At the moment, I’m working on something to handle facilities requests, because they’re still using an old Lotus Notes database for that. And I’m also working on a Capital Expense Request application for our Finance people; that one is taking a little more effort, but we have a real need to get it updated pretty soon.

Our IT project manager has been doing some work with the inventory people; he’s building an Inventory Request application that was previously built in an old version of .NET, and it’s very buggy. He got into WEBCON BPS all on his own; he started looking online, watched some tutorial videos, and so on. With very little input from me, he’s built his own workflow, his own forms, SQL database connections to pull data from our ERP system, and so on; I think he’s planning to get it to the point where it can put data back into that system as well.

What have your interactions with the company been like?

So far very pleasant. Considering that I’ve basically been using their freemium edition, all support requests have gotten back to me within 48 hours at the very longest; to me, that’s the kind of turnaround I expect for something when I’ve already paid for the software. Anytime I’ve had a question, I shut it off to my contact at WEBCON, and he in turned got someone technical involved right away.

And so far, WEBCON has always been able to resolve my issues and answer any of the questions I’ve asked.

Did you look at any other platforms?

We did some Google searching for business process management software, but we never saw anything that we actually liked. The Lotus Notes version we have is very old; it’s 8.5, I think. We did not want to upgrade it because we just don’t like that system.

When I came in here, the previous person writing workflows was the one who pushed for Nintex. I was not impressed with it. I did some research in the SharePoint .NET development area to try to basically just build it with Visual Studio, which I’ve done some coding in before, but it was clear that doing that would require a lot more back-end effort.

So when the Quest guys suggested WEBCON, I just took their word for it that it was worth a look.

They said a lot of their folks had worked for Nintex before and had worked in different areas, and they told me that the people that they hire have said that WEBCON was the best thing they had found to date.

WEBCON points out its InstantChange™ technology quite often. Was it relevant to the work you’ve been doing?

Definitely. I had some issues with assigning a task to the correct manager. If users submitted requests for themselves, the first reviewer was their manager. We later realized that we hadn’t accounted for what to do if the request was submitted by the user’s manager. A manager was trying to submit a form and it was failing.

While the manager still had the form open, I went into the designer, changed the logic, deployed it, told him to hit the same button, and it worked. He didn’t even have to refresh the page.

That’s fantastic. I love that. It’s a significant difference from other applications that I’ve used where you basically have to reload the entire screen, and re-enter all the data just to get it to see a background change.

And being able to change the name of a form field or a rule and then not have to go update that in every single place that it’s used. Behind the scenes, WEBCON identifies everything with an ID, so the names are dynamic. It seems simple. It seems like everybody should have done that by now.

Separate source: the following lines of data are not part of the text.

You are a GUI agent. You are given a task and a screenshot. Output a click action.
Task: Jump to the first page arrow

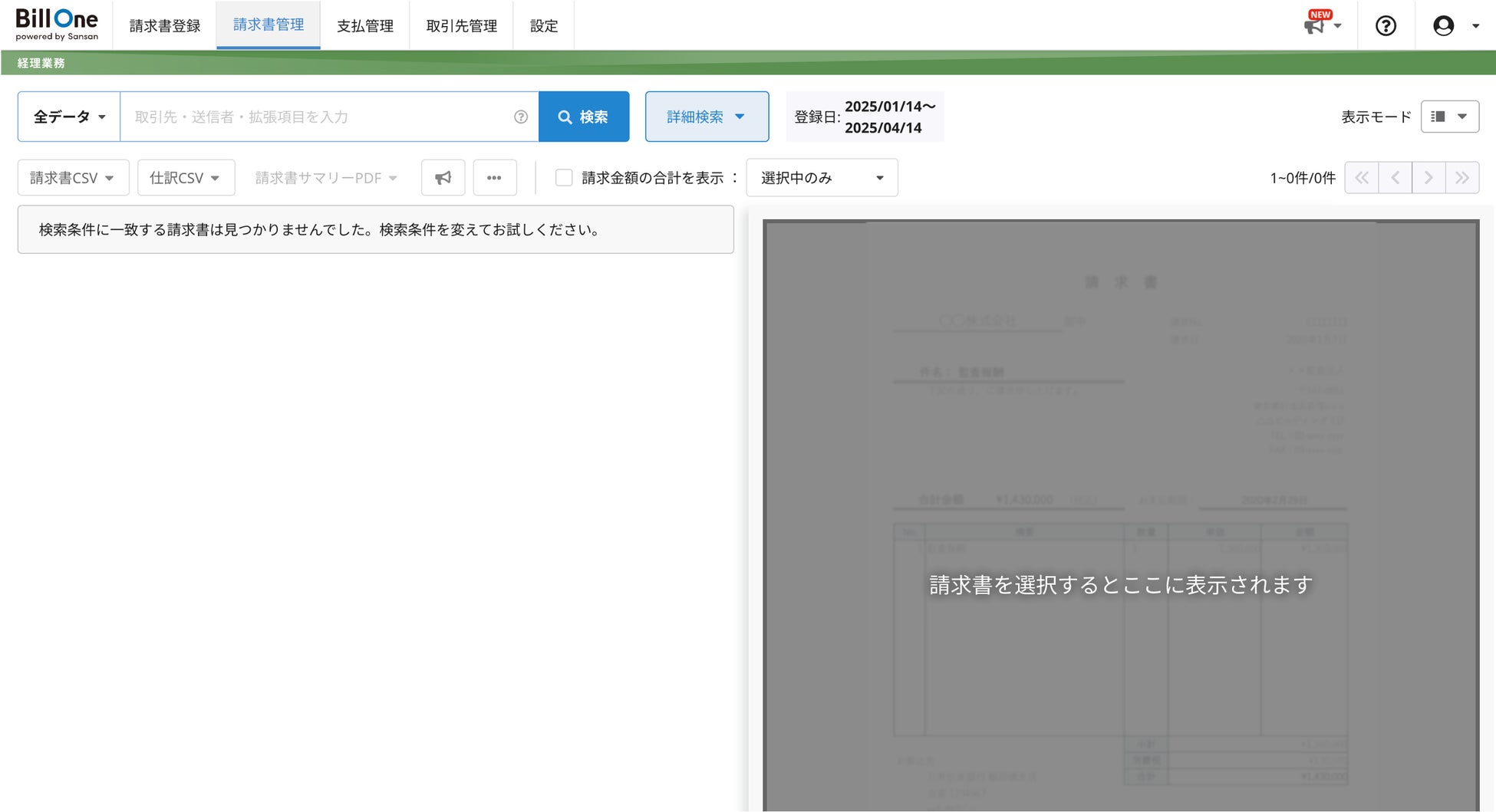[x=1362, y=178]
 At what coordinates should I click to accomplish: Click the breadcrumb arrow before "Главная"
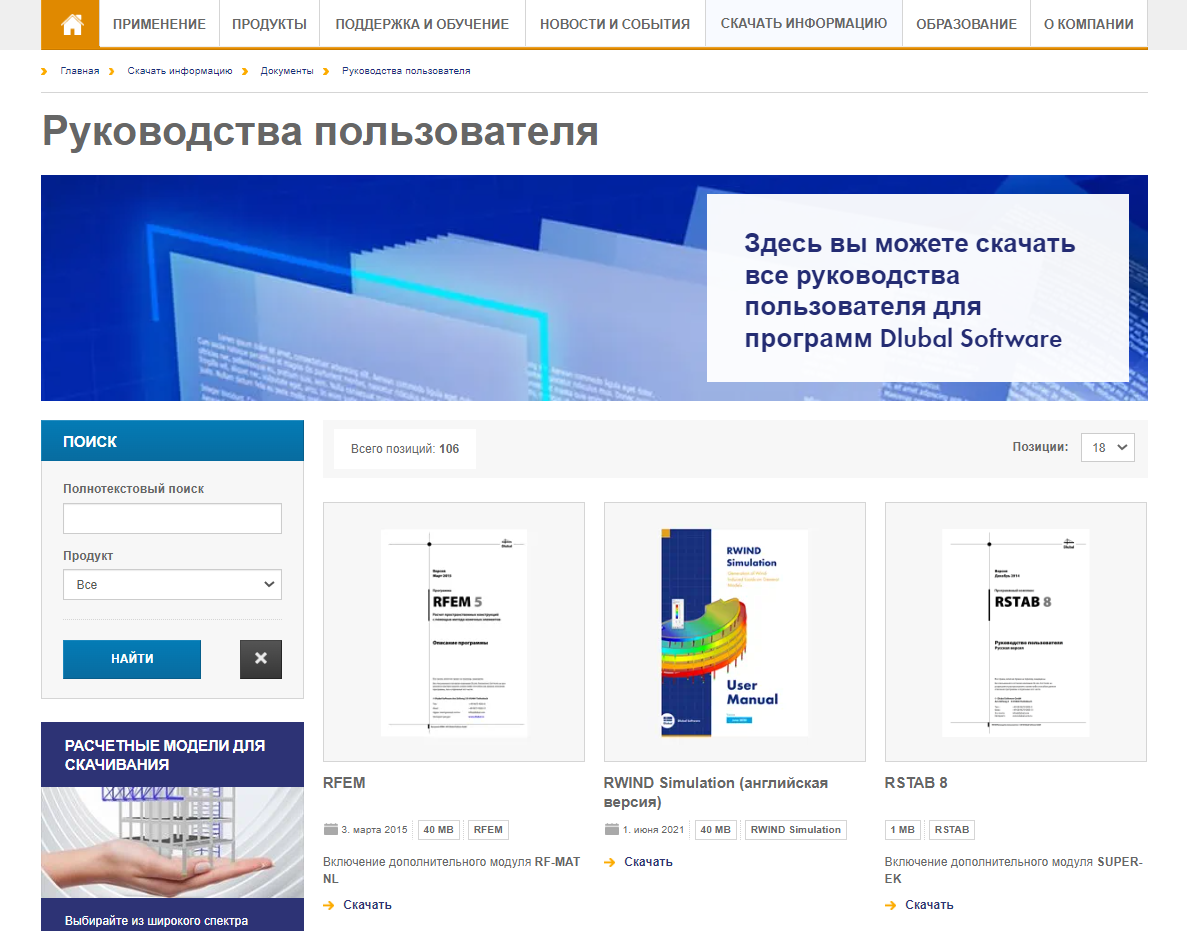click(44, 71)

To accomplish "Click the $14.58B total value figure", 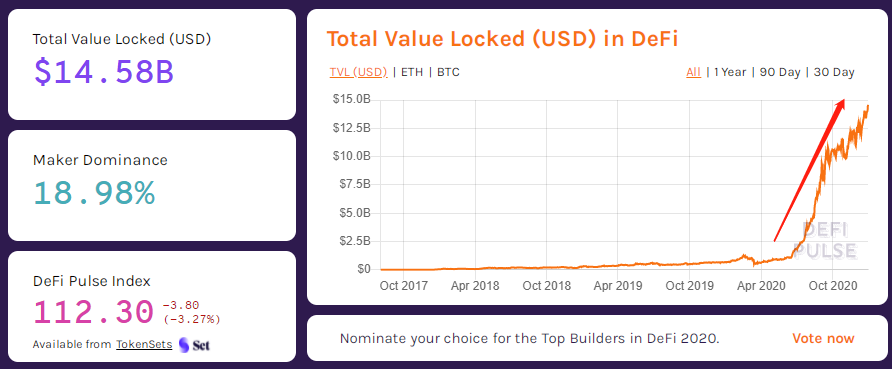I will [104, 72].
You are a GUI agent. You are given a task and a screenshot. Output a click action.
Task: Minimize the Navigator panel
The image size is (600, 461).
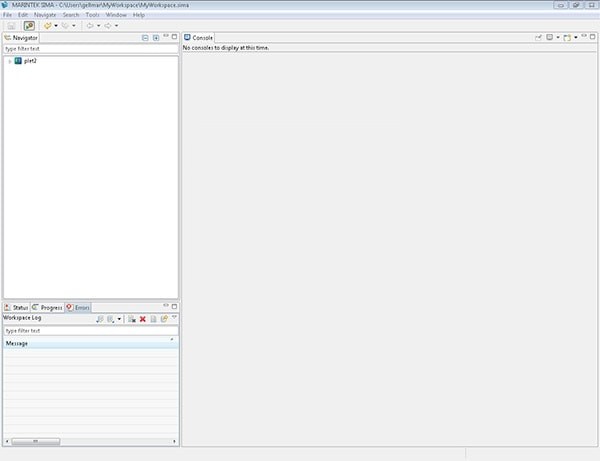click(x=165, y=37)
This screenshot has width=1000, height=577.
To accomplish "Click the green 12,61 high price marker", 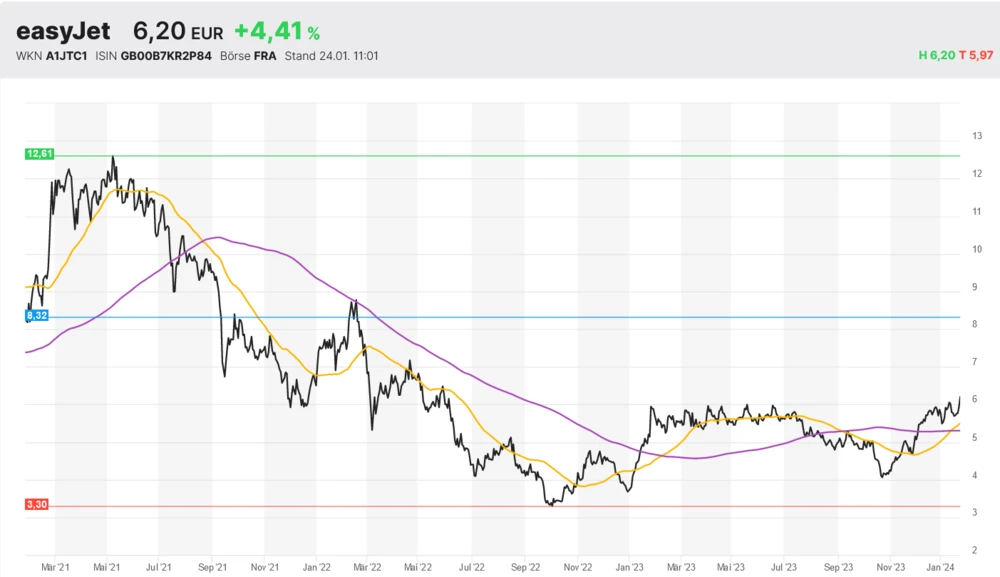I will [x=39, y=154].
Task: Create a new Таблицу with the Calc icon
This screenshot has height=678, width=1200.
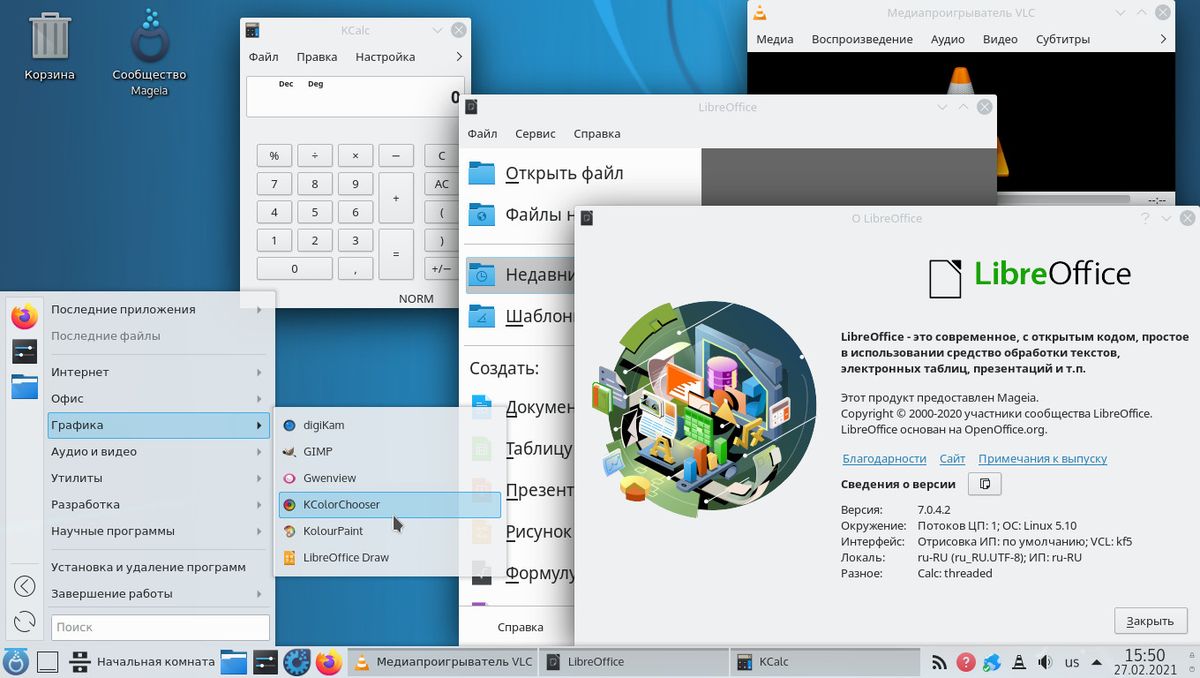Action: point(481,447)
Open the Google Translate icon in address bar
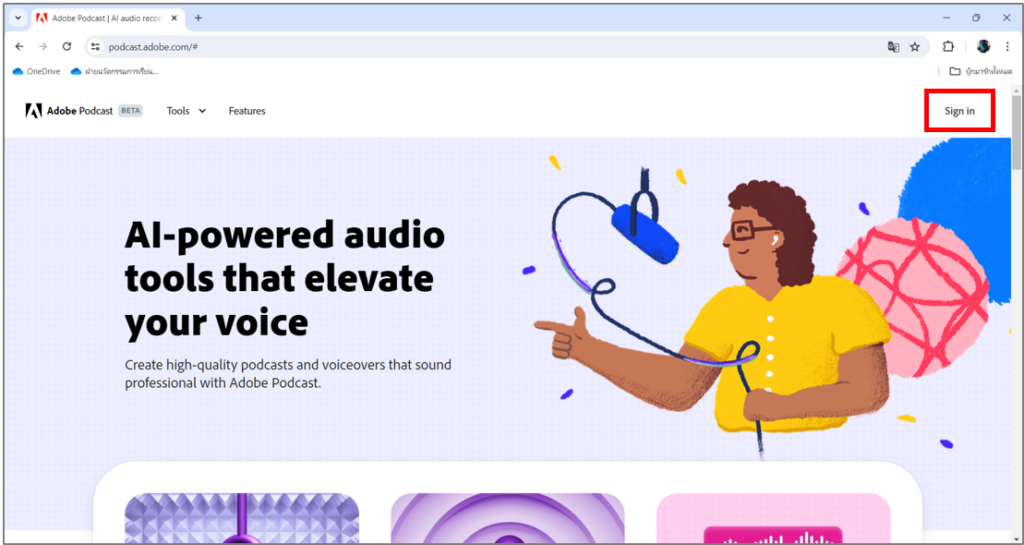The image size is (1024, 545). [x=893, y=46]
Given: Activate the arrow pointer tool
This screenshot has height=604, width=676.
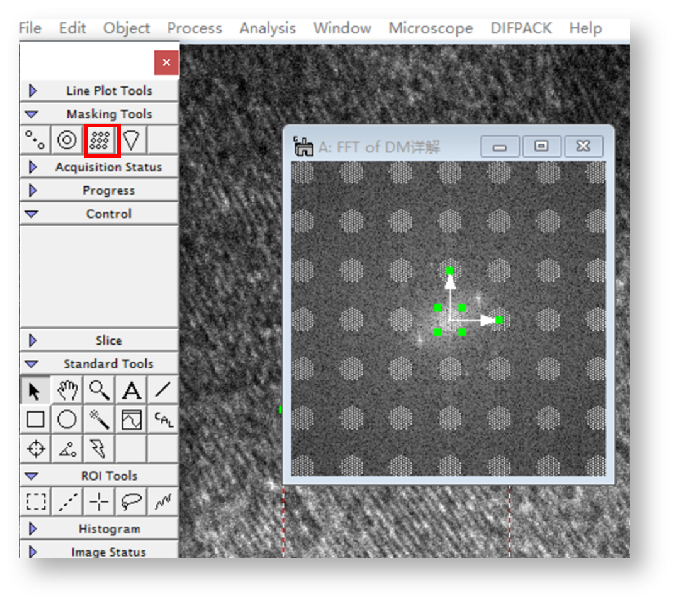Looking at the screenshot, I should 36,390.
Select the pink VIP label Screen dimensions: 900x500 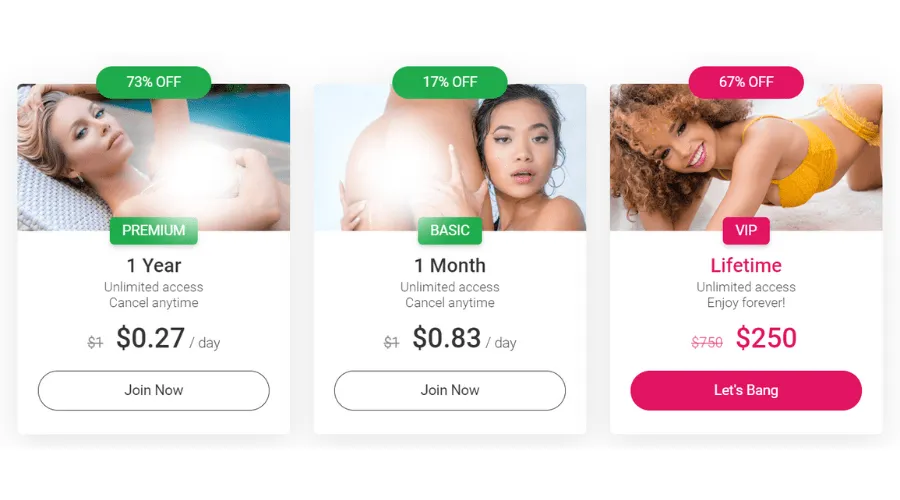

Is there anything else you’d like to mention?

The only other thing is, comparatively, the cost is a significant savings over what we had been spending each year.

You can either subscribe to WEBCON BPS or out-and-out buy it, and for us it made more sense to buy it once and just pay annual maintenance fees for updates. We’re saving $30,000 USD each year that way. It’s a significant cost savings for us.

We’re getting more functionality at a lower price point. And if we decide to stop paying for the maintenance, we don’t have to worry about all of our forms self-destructing.